It is necessary to obtain data to determine the most effective and economical installation point, height, exhaust gas emission rate, etc. of chimneys depending on the size and other factors.

As a means of obtaining such data, there are calculation methods,
There are two methods: practical tests and model tests.

Calculation methods such as Sutton's theoretical formula, board formula, and the British Met Office's empirical formula have been published, but none of them take into account the influence of topography. In addition, there are recent cases in which the influence of topography on these equations has been determined through numerical analysis using a computer, but all of these require experimental verification.

Field testing methods can only be tested after the actual chimney has been constructed, and testing in a wide area with complex topography would be extremely costly and labor intensive.

Furthermore, it is difficult to freely select the height of the chimney, wind direction, etc., and data can only be obtained at - points.
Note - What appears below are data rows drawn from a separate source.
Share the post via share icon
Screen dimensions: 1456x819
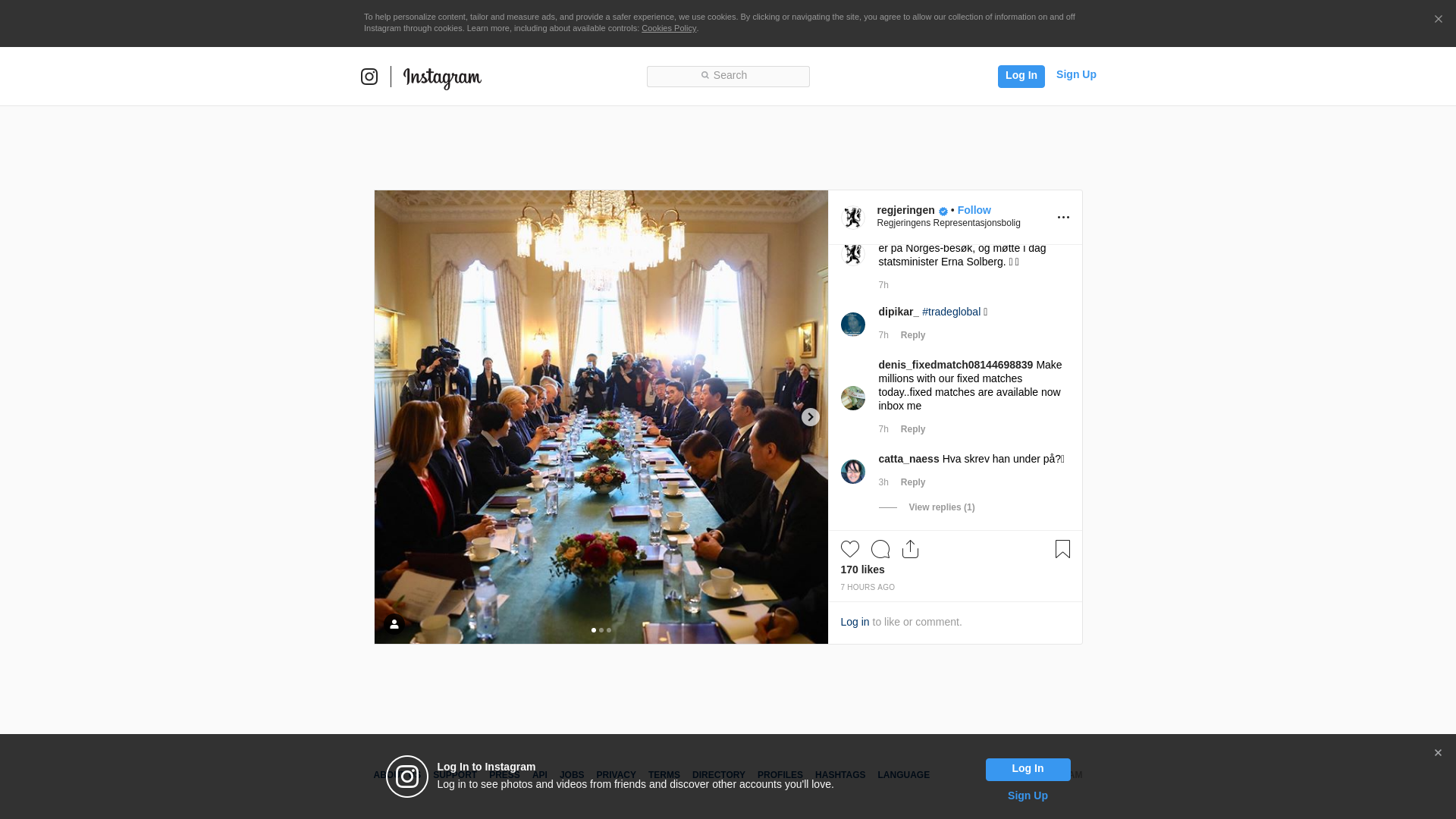click(911, 549)
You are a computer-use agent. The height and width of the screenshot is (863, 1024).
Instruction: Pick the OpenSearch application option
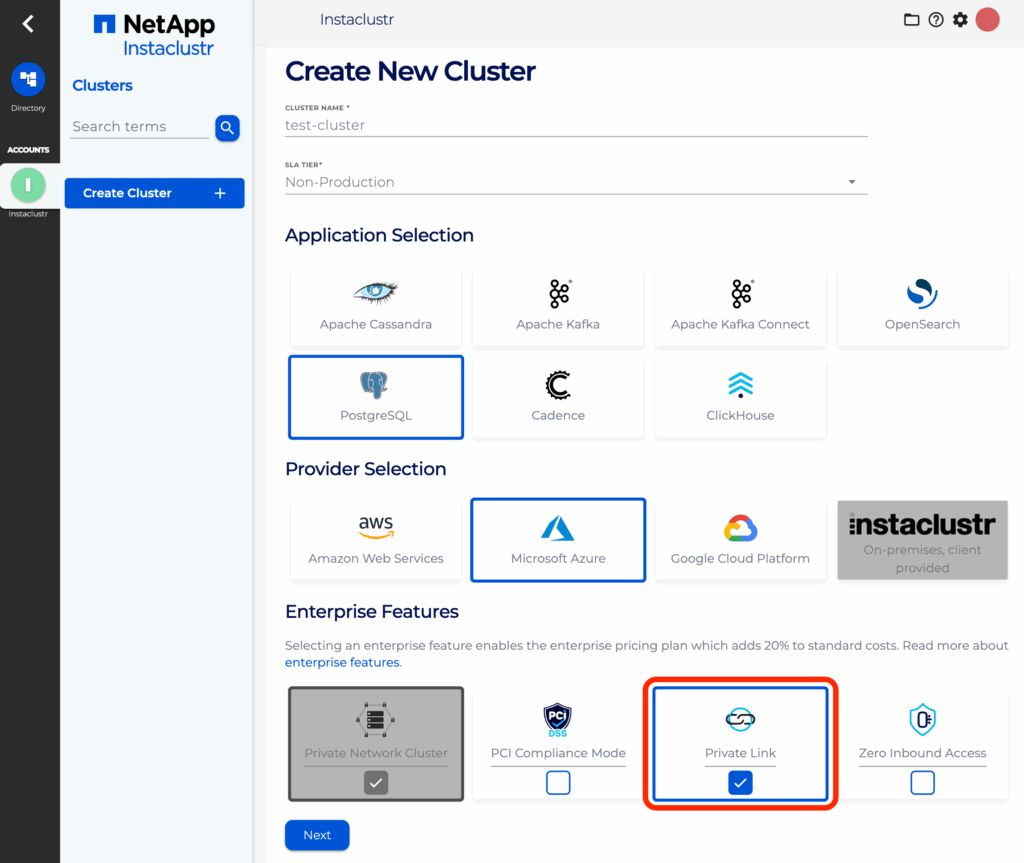(922, 306)
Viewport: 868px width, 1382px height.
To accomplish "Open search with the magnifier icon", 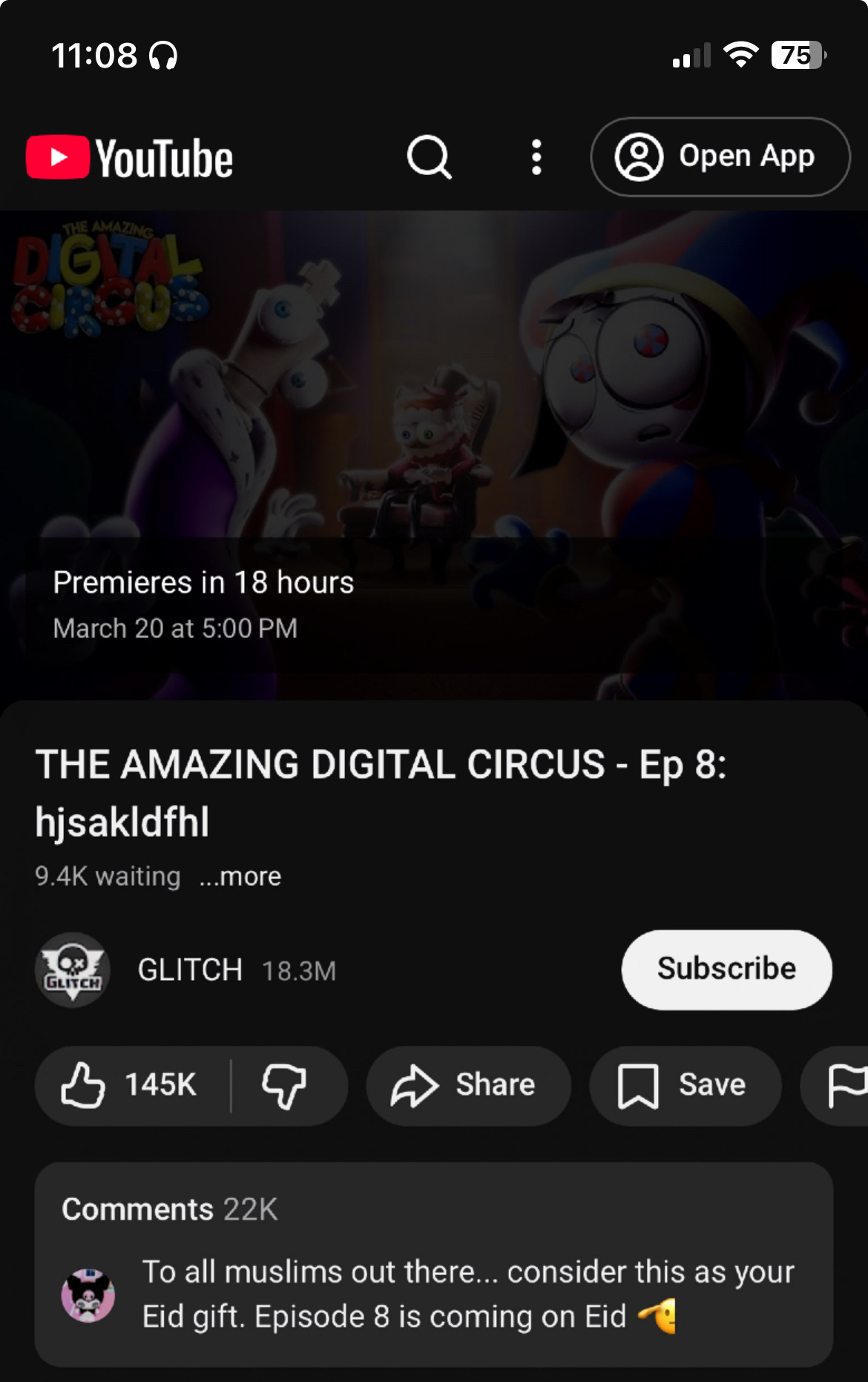I will [429, 157].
In contrast to the above-mentioned methods based on calculations and field tests, methods based on model tests using wind tunnels take into account the effects of topography, allow for free selection of chimney height, wind direction, etc. In addition to being able to obtain materials, the cost and labor required are both low.

Conventional model testing involves discharging gas from a chimney model in a wind tunnel and observing with the naked eye the diffusion of the gas on a topographic model.

[Problem that the invention seeks to solve]

However, using a model to accurately reproduce the airflow turbulence or wind speed distribution induced by structures on the actual topographic surface, natural forests such as mountains, etc. requires a great deal of effort and expense. There is a problem that

In addition, as a means of reproducing the roughness conditions of the ground surface caused by conventional features, methods such as placing sponges, wood chips, etc. on the surface of the model, or applying adhesive and scattering sand grains on top of it have been carried out. However, when installing various measurement sensors, sampling jigs, etc. on topographic models, the weight of workers and tools is added to the surface of the model, so the durability of sponges, wood chips, sand grains, etc. on the surface of the model may be affected. Some of them become scarce and deteriorate or become obsolete during repeated experiments, and there is also the problem that the reproducibility of the roughness conditions of the model surface is poor.

The present invention aims to solve these problems by easily and accurately reproducing airflow turbulence and wind speed distribution caused by roughness conditions caused by features on the actual ground surface on a terrain model. Another object of the present invention is to provide a diffusion-free model testing device that improves the durability of a model that reproduces roughness conditions.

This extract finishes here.